Terug naar overzicht

BIGML: explore data, find patterns and make predictions

Gepubliceerd: 06 januari 2016 Auteur: Charalampos Sarantopoulos Categorie: Data Science

“Will tools like BIGML or Google Prediction APIs put Machine Learning experts out of the job?” I found this question in a forum and incredibly enough has attracted much attention with many arguments. Although these services offer an easy way to apply machine learning methods and data analysis, I believe they serve more as a complementary tool for experts to do their jobs.

In order to see if and how they can assist anyone interested in data-driven applications, let’s dive into and uncover the full potentials of each platform. In recent blogs, we discussed our experience with the Amazon ML and the Google Prediction APIs. We now continue with a different platform, namely the BIGML, which is another way to explore the data, find interesting patterns and make predictions.

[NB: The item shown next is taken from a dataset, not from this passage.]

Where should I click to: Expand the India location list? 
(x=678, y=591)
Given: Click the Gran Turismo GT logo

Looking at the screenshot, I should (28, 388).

Let’s get started: set up the account

In this blog you can read step-by-step the procedure I followed starting from scratch. The BIGML platform has a very user-friendly environment, which can be seen from the very beginning while setting up the account. The process of signing-up takes literally 2 minutes and on top of that, the payment options are very flexible. Pay-as-you-go or subscription depending on the user’s requirements and a free usage of BIGML for tasks less than 16 MB!

Choose the dataset

The dataset I used is the banking dataset, which was also used for testing Amazon ML and Google prediction APIs. I chose this particular dataset because I would like to compare the results with the other platforms and also because of its nature. It contains an adequately enough number of attributes (i.e. 20), so that we can try out what BIGML is very proud of: correlation between the attributes, relations and descriptive statistics.

Choose the dataset

Upload data: many possibilities

BIGML offers many possibilities to upload the data. The cool thing about it is that someone can use his data that exist in his Dropbox, Google cloud, Microsoft Azure or in a S3 bucket in Amazon cloud. Also, it accepts zipped and of course simple csv files.

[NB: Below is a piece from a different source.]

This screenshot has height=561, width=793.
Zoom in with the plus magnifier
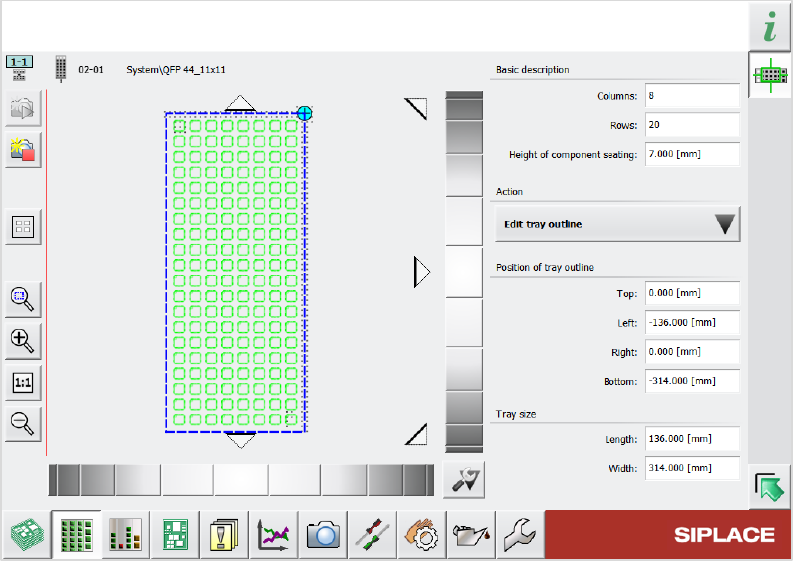point(22,340)
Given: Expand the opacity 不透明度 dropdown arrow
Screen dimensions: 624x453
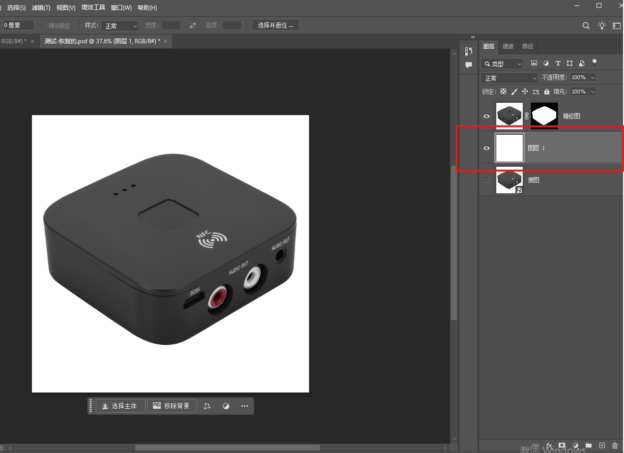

Once the data are uploaded, we are offered numerous possibilities. For example we can define the language (the default is set to auto-detected), the separator, the quote (i.e. ‘single’ or ‘double’), the missing tokens (i.e. one of the following: NaN, NULL, N/A, null, -, #REF!, #VALUE!, ?, #NULL!, #NUM!, #DIV/0, n/a, #NAME?, NIL, nil, na, #N/A, NA), the header (i.e. leave it out, pinpoint it or use smart detection). Also, for text analysis it offers tokenization, stemming, stop words removal etc.

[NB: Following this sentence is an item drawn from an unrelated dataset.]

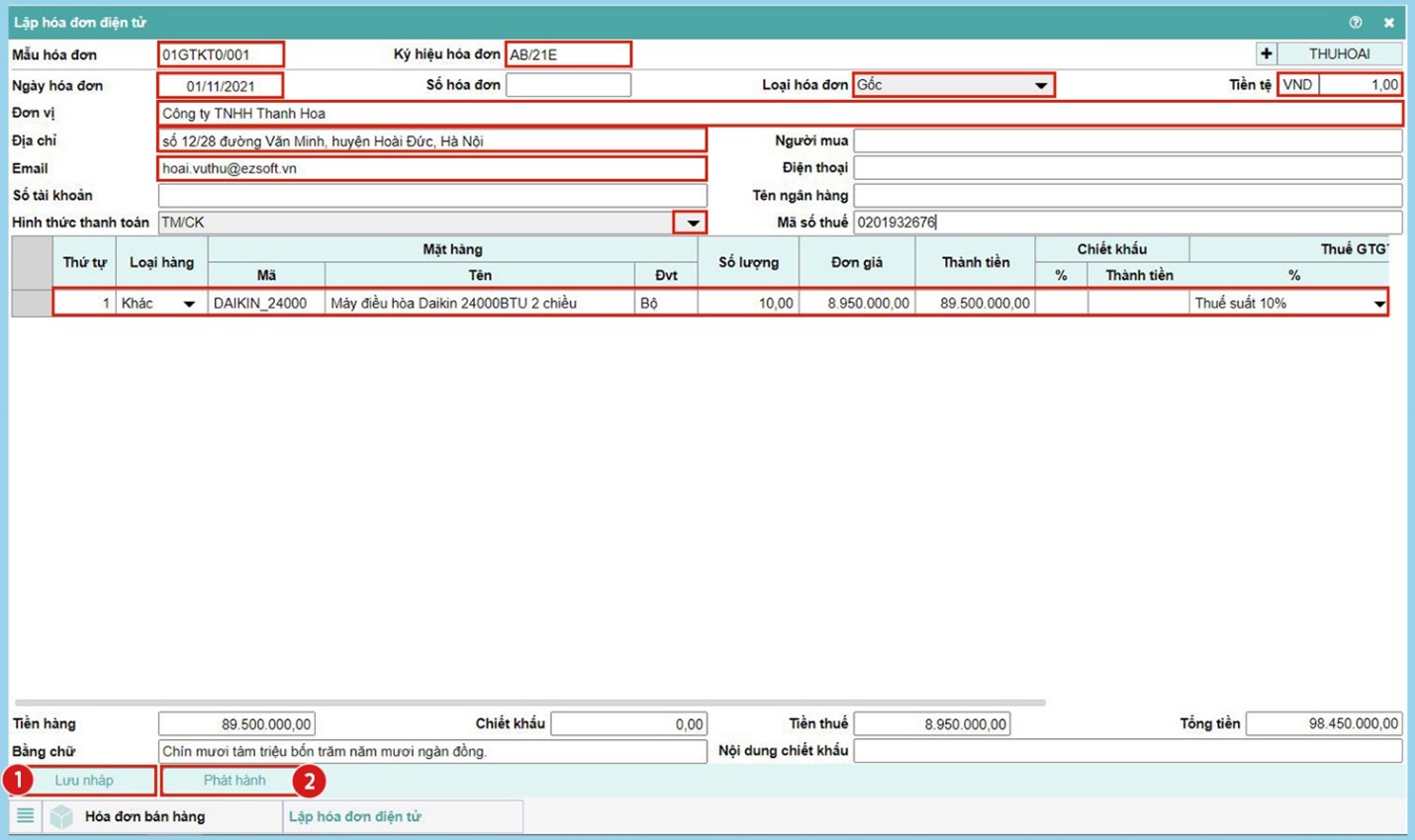Focus the Người mua text field
Screen dimensions: 1415x840
(1127, 140)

In general, the data is nicely represented with the instances as rows and the fields as columns in a nice and friendly interface.

Access to relevant info and statistics

Here, BIGML makes a distinction between the origin of the data (the ‘source’) and the actual data that’s being used for training (the ‘dataset’). By clicking ‘1-click dataset’, we can create our dataset from the data source. By doing so, we have access to relevant info and statistics such as missing values, errors, histogram for every field showing the fluctuation etc. Even more specifically: we can create scatter plots for every two fields to observe their relation. Between the numeric-type fields we can see the correlation and apply a regression line just like in the following example.

Anomaly detection

One feature that BIGML provides, is the anomaly detection. Initially, I was very happy but also curious to see it happening. They use the isolation forest algorithm to find the outliers in a dataset which is a fundamentally different approach (intrinsic properties of few and different). The idea of detecting anomalies was a nice feature to see incorporated in the platform. For example, below you can see the top 10 anomalies (instances that do not conform to a regular pattern) detected with their relative scores.

Great feature: clusters

Another nice feature is the clusters that can be created from the data. With the option ‘1-click clusters’, the clusters are created and bounce on the screen which increases your perception of the interactivity. When clicking on a cluster, the statistics and the centroid are displayed, like in the following picture.

Create the model

After all these nice features, it was time to create the model. First we needed to split the dataset into training and test set. We did that by clicking the ‘1-click training-test set’. The dataset is split in 80:20 ratio with training set containing 32.950 instances and test set having 8.239. Then, we were ready to create the model. We did that by clicking the ‘1-click model’.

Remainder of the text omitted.